Mayo worked at the C&O Railroad 49 years and raised his family in Ironton.

His children numbered 14 (12 are living) from two wives, Ella Brown and Allenne Marie McConnell. He doesn’t believe using phrases like step-child or half brother. If you’re family, you’re family. And over the years his family has grown. From those 14 children have come 31 grandchildren, 41 great-grandchildren and 10 great-grandchildren and the number is still growing: Three new Mayo family members will be born this year.

100 years of living

In 100 years, Mayo has seen changes. When he was born he lived in an area with no street lights, no electricity, no telephones. Computers weren’t invented yet, nor was television. What one invention in his lifetime most impressed him?

“The Victrola,” he said without hesitation. “You’ve seen pictures of the little dog and the big ole’ horn? I remember the first time I saw one and the first song I heard played on it:

“Deacon Jones went out hunting one Sunday morning,’” Mayo can still remember the words and the lyrics and can still sing in a strong baritone.

“People came from all over to see that Victrola,” he recalled.

Staying busy

If his life has been long, it has also been busy and Mayo stays active even today. Mayo liked football and basketball. But he really liked fox hunting. They never actually caught the fox, he and his friends, but they chased them and their dogs got the thrill of the hunt if not the victor’s prize.

“Those old hounds loved fox hunting,” he recalls with amusement. So did he.

And he still cooks, too. Beans. Pot roasts. Even holiday dinners.

“I’m pretty good at cooking chicken and dumplings, too,” he said. “And I’ll tell you something else I can cook: cornbread and greens.”

He stays active in his church, too. Mayo is a deacon at New Jerusalem Christian Center, is chair of the men’s department, chair of the executive board and has served in a variety of capacities at the church over the years, a faithful and very willing servant to God and community.

Bowling with Rolland

Mayo started bowling at the age of 83 and is still on a league at Sparetime.
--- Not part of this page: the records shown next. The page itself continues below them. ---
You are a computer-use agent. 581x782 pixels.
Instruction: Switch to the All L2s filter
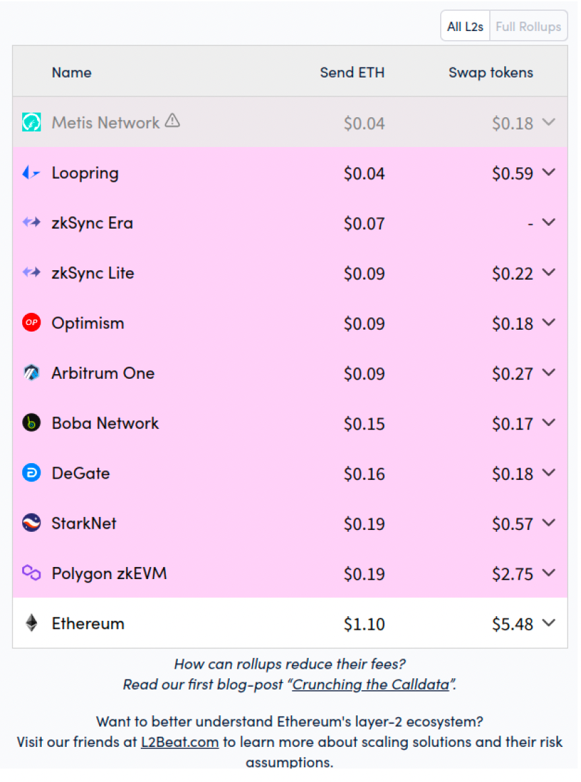(x=465, y=26)
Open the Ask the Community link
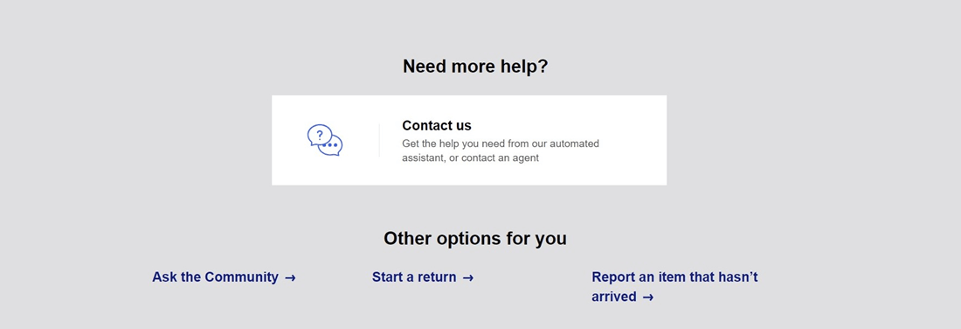961x329 pixels. pos(224,277)
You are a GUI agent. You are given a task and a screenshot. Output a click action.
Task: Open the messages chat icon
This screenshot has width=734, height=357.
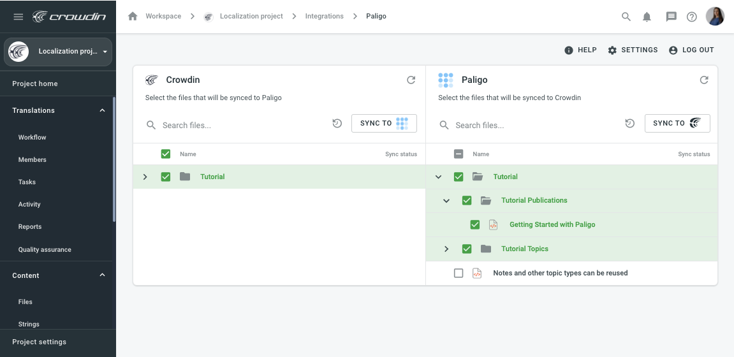(x=671, y=17)
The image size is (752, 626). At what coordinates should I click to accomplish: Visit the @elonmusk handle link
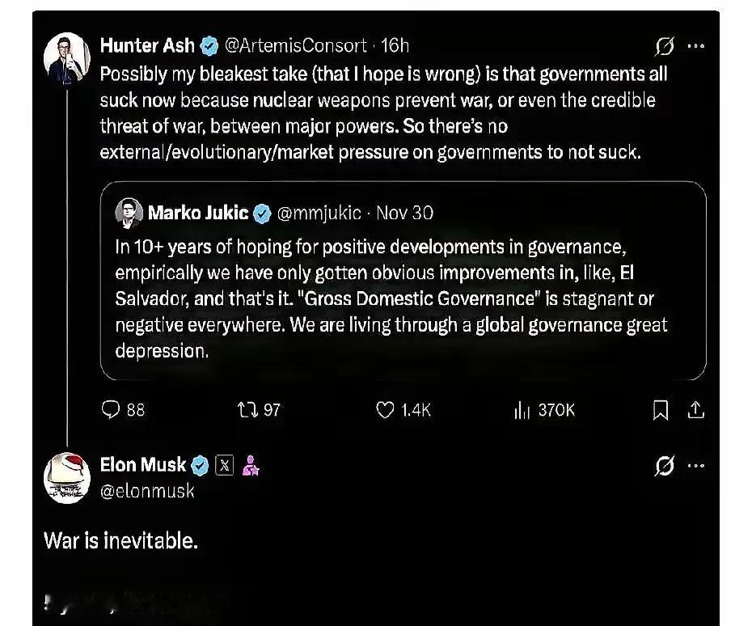click(x=147, y=491)
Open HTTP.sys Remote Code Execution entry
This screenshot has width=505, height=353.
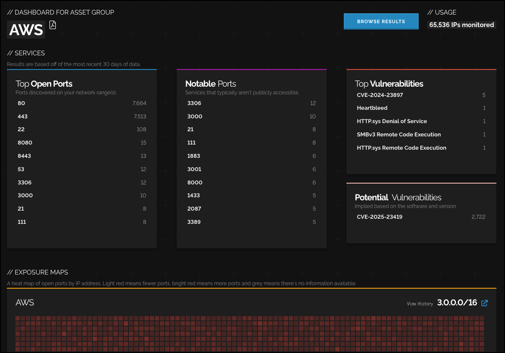401,148
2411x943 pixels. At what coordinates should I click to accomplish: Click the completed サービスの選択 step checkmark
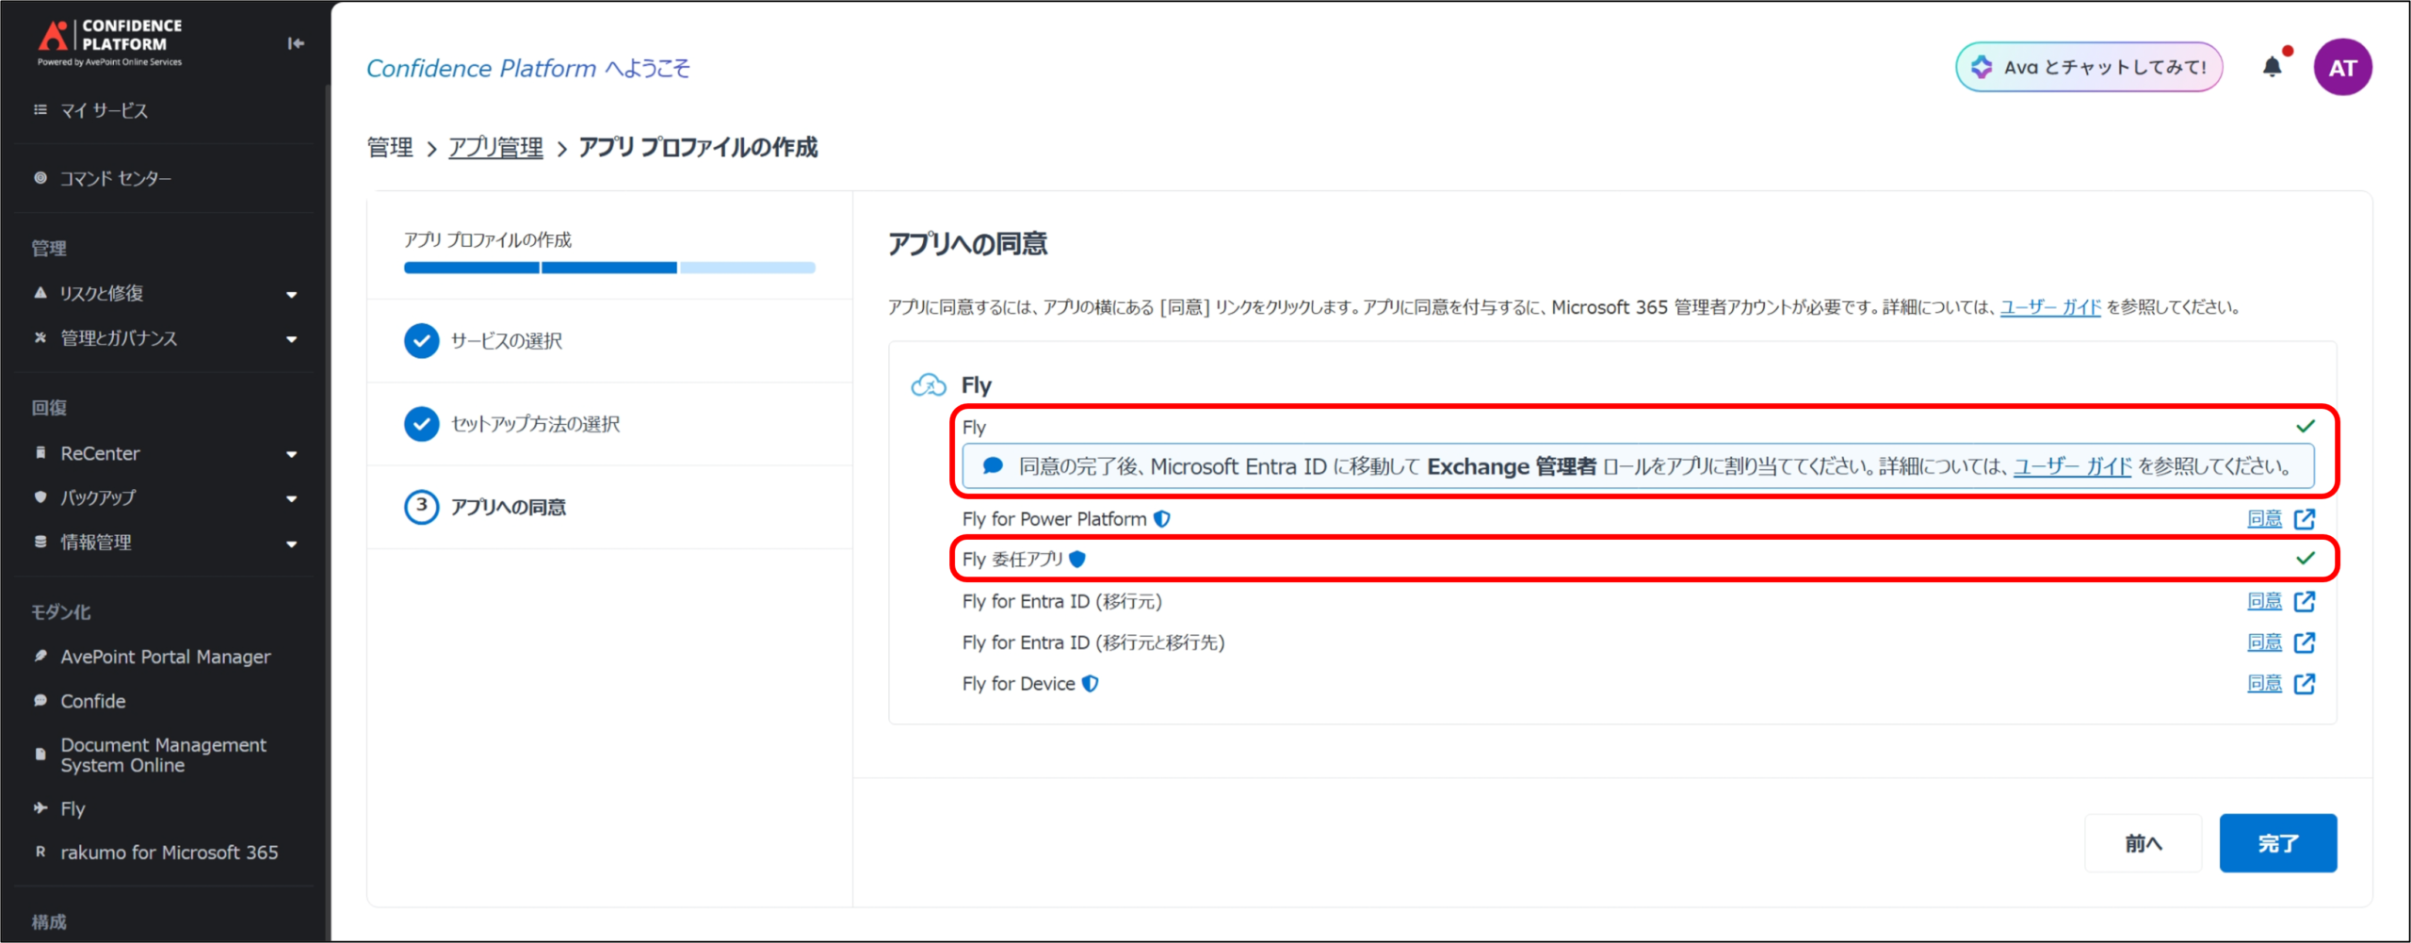421,341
Why did he get into bowling at a time in his life when some counterparts are giving up their hobbies?

“Somebody stole my last fox hounds,” he explained. “I had this cabin in the country and someone stole my last nine.” Friends took him bowling and he was hooked.

Mayo has been bowling at Sparetime since it opened in 1994. When he showed up to bowl Thursday, well-wishers greeted him with a cake and two birthday proclamations, one from Gov. Ted Strickland and the other from the Greater Ashland Bowling Association.
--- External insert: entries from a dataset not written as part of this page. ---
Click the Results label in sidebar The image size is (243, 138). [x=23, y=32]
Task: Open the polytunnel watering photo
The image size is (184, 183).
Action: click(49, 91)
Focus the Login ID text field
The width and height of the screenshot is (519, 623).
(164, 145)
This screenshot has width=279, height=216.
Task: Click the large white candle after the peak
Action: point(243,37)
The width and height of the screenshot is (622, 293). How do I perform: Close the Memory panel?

“He’s always got a smile on his face, always greets everyone. He’s a real inspiration to us at the bowling center,” Sparetime manager Jeff Dillow said.

Dillow described Mayo as “ a heck of a nice guy” who speaks lovingly and often about his family, his faith and, of course, bowling.

Mayo’s grandson, Rolland Holland, a sales rep for a carpet store in San Diego, said he told customers that his grandfather was celebrating his 100th birthday.

“They said, ‘oh, is he in a home?’” Collins mused. “And I said, “no, he’s out bowling.’ They just took a step back and looked at me and the woman said, ‘I gotta call my mom.’”

Living long

So what is the secret to his longevity? Mayo said there is none.

“I didn’t take care of myself. I laid out on the hills fox hunting. I stayed out many times and woke up covered in snow. I smoked when I was young, drank when I was young,” he said. He thinks it may be genetic and in this he has a point.

One uncle, Charlie Smith, lived to be 103. A cousin, Margaret Mayo Traylor, is still alive at 101. Both of his parents were past the 80-year mark when they died.

Asked if there was anything he would like to do that he hasn’t done, he replied he would like to see his son’s home in San Diego, Calif.

He is most proud of his children, Mayo said. Of his family, he said with a smile, “I’m blessed.”

A grand celebration

Mayo is being honored just about every place he goes these days. He recently attended church at First Pentecostal in Flatwoods, Ky., and his friends there celebrated his milestone with him. A family reception was Friday followed by a parade Saturday beginning at Ninth and Madison streets near his home. There was a banquet at his church Saturday and there will be a birthday service at 11 a.m. today at new Jerusalem Christian Center.